● **Problem**: Give back each entry verbatim.
___ Record extracts ___
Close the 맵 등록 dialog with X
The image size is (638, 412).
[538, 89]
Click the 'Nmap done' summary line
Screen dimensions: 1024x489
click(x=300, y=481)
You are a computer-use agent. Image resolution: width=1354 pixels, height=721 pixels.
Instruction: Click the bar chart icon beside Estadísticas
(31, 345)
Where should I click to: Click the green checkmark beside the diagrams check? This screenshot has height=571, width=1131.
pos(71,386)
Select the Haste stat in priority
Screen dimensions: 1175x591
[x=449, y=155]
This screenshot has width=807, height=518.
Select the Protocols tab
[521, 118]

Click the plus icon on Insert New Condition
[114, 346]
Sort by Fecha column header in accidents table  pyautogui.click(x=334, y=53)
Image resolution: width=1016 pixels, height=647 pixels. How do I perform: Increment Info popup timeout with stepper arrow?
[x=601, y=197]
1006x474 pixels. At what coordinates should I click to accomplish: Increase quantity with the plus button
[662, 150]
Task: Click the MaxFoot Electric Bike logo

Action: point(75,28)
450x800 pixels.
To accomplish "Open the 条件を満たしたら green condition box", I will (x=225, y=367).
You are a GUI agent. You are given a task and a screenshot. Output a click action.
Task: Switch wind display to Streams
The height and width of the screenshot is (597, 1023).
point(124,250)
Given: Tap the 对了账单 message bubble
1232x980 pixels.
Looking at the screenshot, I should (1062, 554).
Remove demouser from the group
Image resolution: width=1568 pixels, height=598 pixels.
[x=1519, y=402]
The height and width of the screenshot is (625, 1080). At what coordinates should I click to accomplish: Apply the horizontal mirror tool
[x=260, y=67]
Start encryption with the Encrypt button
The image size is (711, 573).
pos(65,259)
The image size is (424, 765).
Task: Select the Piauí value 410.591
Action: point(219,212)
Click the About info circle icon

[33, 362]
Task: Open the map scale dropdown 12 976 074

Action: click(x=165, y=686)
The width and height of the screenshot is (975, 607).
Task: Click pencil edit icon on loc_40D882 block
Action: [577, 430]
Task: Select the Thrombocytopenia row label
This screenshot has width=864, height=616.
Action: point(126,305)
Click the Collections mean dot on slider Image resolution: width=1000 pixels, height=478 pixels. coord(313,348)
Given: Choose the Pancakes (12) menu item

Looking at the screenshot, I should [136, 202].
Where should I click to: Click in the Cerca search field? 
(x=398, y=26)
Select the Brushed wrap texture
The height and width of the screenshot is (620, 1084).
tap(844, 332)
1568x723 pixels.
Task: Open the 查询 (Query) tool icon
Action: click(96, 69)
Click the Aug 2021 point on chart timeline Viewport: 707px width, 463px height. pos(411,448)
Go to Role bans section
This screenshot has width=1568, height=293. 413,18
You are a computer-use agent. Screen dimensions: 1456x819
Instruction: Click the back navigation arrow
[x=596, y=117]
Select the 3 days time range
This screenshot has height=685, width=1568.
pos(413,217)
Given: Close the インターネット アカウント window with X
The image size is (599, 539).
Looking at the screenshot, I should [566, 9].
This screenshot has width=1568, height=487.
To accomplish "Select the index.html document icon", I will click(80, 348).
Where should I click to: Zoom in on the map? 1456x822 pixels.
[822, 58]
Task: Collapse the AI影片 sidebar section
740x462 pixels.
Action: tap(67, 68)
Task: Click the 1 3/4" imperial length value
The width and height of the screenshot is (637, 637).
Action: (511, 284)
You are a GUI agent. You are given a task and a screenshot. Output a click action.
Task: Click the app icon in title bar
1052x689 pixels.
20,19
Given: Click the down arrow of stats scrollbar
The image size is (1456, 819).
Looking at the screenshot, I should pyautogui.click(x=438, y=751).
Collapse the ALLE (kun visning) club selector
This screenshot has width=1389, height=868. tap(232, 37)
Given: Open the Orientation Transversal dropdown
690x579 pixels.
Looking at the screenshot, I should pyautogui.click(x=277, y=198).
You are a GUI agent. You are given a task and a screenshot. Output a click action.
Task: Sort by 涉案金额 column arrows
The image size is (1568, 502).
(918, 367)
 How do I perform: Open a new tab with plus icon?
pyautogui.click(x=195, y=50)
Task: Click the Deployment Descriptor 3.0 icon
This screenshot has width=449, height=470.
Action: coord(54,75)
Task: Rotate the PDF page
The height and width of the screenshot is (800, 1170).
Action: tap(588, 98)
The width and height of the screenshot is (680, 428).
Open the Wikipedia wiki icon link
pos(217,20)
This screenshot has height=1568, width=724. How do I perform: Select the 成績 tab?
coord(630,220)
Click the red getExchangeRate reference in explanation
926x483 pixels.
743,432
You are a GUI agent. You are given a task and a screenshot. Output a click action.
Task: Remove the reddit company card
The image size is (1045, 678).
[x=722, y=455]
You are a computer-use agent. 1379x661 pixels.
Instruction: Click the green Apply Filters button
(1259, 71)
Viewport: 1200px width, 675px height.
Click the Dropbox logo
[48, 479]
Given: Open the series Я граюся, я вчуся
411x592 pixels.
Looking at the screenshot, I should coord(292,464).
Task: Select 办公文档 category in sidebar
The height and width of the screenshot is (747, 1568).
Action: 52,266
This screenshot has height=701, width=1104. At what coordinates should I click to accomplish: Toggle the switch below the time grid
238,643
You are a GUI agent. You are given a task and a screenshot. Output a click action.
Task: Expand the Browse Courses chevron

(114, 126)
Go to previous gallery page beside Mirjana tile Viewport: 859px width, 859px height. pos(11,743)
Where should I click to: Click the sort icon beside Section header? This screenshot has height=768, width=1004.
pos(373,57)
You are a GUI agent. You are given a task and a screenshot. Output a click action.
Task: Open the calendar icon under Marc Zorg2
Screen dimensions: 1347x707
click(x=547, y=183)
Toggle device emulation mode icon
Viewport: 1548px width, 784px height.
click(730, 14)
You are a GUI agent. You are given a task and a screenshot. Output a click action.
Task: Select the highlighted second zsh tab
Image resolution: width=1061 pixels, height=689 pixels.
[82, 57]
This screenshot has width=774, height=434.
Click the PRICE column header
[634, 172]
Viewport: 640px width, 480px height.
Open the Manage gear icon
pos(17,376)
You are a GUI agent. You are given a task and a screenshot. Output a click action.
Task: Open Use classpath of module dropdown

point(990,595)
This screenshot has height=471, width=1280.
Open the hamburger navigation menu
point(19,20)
___
● **Written answer**:
Close the 맵 등록 dialog with X
The image size is (638, 412).
[538, 89]
Click the 'Nmap done' summary line
Screen dimensions: 1024x489
click(x=300, y=481)
You are a computer-use agent. Image resolution: width=1354 pixels, height=721 pixels.
Instruction: Click the bar chart icon beside Estadísticas
(31, 345)
Where should I click to: Click the green checkmark beside the diagrams check? This screenshot has height=571, width=1131.
pos(71,386)
Select the Haste stat in priority
Screen dimensions: 1175x591
[x=449, y=155]
This screenshot has width=807, height=518.
Select the Protocols tab
[521, 118]

Click the plus icon on Insert New Condition
[114, 346]
Sort by Fecha column header in accidents table  pyautogui.click(x=334, y=53)
Image resolution: width=1016 pixels, height=647 pixels. How do I perform: Increment Info popup timeout with stepper arrow?
[x=601, y=197]
1006x474 pixels. At what coordinates should I click to accomplish: Increase quantity with the plus button
[662, 150]
Task: Click the MaxFoot Electric Bike logo

Action: point(75,28)
450x800 pixels.
To accomplish "Open the 条件を満たしたら green condition box", I will (x=225, y=367).
You are a GUI agent. You are given a task and a screenshot. Output a click action.
Task: Switch wind display to Streams
The height and width of the screenshot is (597, 1023).
point(124,250)
Given: Tap the 对了账单 message bubble
1232x980 pixels.
Looking at the screenshot, I should (1062, 554).
Remove demouser from the group
Image resolution: width=1568 pixels, height=598 pixels.
[x=1519, y=402]
The height and width of the screenshot is (625, 1080). At what coordinates should I click to accomplish: Apply the horizontal mirror tool
[x=260, y=67]
Start encryption with the Encrypt button
The image size is (711, 573).
pos(65,259)
The image size is (424, 765).
Task: Select the Piauí value 410.591
Action: point(219,212)
Click the About info circle icon

[33, 362]
Task: Open the map scale dropdown 12 976 074

Action: click(x=165, y=686)
The width and height of the screenshot is (975, 607).
Task: Click pencil edit icon on loc_40D882 block
Action: [577, 430]
Task: Select the Thrombocytopenia row label
This screenshot has width=864, height=616.
Action: point(126,305)
Click the Collections mean dot on slider Image resolution: width=1000 pixels, height=478 pixels. coord(313,348)
Given: Choose the Pancakes (12) menu item

Looking at the screenshot, I should [136, 202].
Where should I click to: Click in the Cerca search field? 
(x=398, y=26)
Select the Brushed wrap texture
The height and width of the screenshot is (620, 1084).
tap(844, 332)
1568x723 pixels.
Task: Open the 查询 (Query) tool icon
Action: click(96, 69)
Click the Aug 2021 point on chart timeline Viewport: 707px width, 463px height. pos(411,448)
Go to Role bans section
This screenshot has width=1568, height=293. 413,18
You are a computer-use agent. Screen dimensions: 1456x819
Instruction: Click the back navigation arrow
[x=596, y=117]
Select the 3 days time range
This screenshot has height=685, width=1568.
pos(413,217)
Given: Close the インターネット アカウント window with X
The image size is (599, 539).
Looking at the screenshot, I should [566, 9].
This screenshot has width=1568, height=487.
To accomplish "Select the index.html document icon", I will click(80, 348).
Where should I click to: Zoom in on the map? 1456x822 pixels.
[822, 58]
Task: Collapse the AI影片 sidebar section
740x462 pixels.
Action: tap(67, 68)
Task: Click the 1 3/4" imperial length value
The width and height of the screenshot is (637, 637).
Action: (511, 284)
You are a GUI agent. You are given a task and a screenshot. Output a click action.
Task: Click the app icon in title bar
1052x689 pixels.
20,19
Given: Click the down arrow of stats scrollbar
The image size is (1456, 819).
Looking at the screenshot, I should pyautogui.click(x=438, y=751).
Collapse the ALLE (kun visning) club selector
This screenshot has width=1389, height=868. tap(232, 37)
Given: Open the Orientation Transversal dropdown
690x579 pixels.
Looking at the screenshot, I should pyautogui.click(x=277, y=198).
You are a GUI agent. You are given a task and a screenshot. Output a click action.
Task: Sort by 涉案金额 column arrows
The image size is (1568, 502).
(918, 367)
 How do I perform: Open a new tab with plus icon?
pyautogui.click(x=195, y=50)
Task: Click the Deployment Descriptor 3.0 icon
This screenshot has width=449, height=470.
Action: coord(54,75)
Task: Rotate the PDF page
The height and width of the screenshot is (800, 1170).
Action: tap(588, 98)
The width and height of the screenshot is (680, 428).
Open the Wikipedia wiki icon link
pos(217,20)
This screenshot has height=1568, width=724. How do I perform: Select the 成績 tab?
coord(630,220)
Click the red getExchangeRate reference in explanation
926x483 pixels.
743,432
You are a GUI agent. You are given a task and a screenshot. Output a click action.
Task: Remove the reddit company card
The image size is (1045, 678).
[x=722, y=455]
You are a computer-use agent. 1379x661 pixels.
Instruction: Click the green Apply Filters button
(1259, 71)
Viewport: 1200px width, 675px height.
Click the Dropbox logo
[48, 479]
Given: Open the series Я граюся, я вчуся
411x592 pixels.
Looking at the screenshot, I should coord(292,464).
Task: Select 办公文档 category in sidebar
The height and width of the screenshot is (747, 1568).
Action: 52,266
This screenshot has height=701, width=1104. At what coordinates should I click to accomplish: Toggle the switch below the time grid
238,643
You are a GUI agent. You are given a task and a screenshot. Output a click action.
Task: Expand the Browse Courses chevron

(114, 126)
Go to previous gallery page beside Mirjana tile Viewport: 859px width, 859px height. pos(11,743)
Where should I click to: Click the sort icon beside Section header? This screenshot has height=768, width=1004.
pos(373,57)
You are a GUI agent. You are given a task and a screenshot. Output a click action.
Task: Open the calendar icon under Marc Zorg2
Screen dimensions: 1347x707
click(x=547, y=183)
Toggle device emulation mode icon
Viewport: 1548px width, 784px height.
click(730, 14)
You are a GUI agent. You are given a task and a screenshot. Output a click action.
Task: Select the highlighted second zsh tab
Image resolution: width=1061 pixels, height=689 pixels.
[82, 57]
This screenshot has width=774, height=434.
Click the PRICE column header
[634, 172]
Viewport: 640px width, 480px height.
Open the Manage gear icon
pos(17,376)
You are a GUI agent. You are given a task and a screenshot. Output a click action.
Task: Open Use classpath of module dropdown

point(990,595)
This screenshot has height=471, width=1280.
Open the hamburger navigation menu
point(19,20)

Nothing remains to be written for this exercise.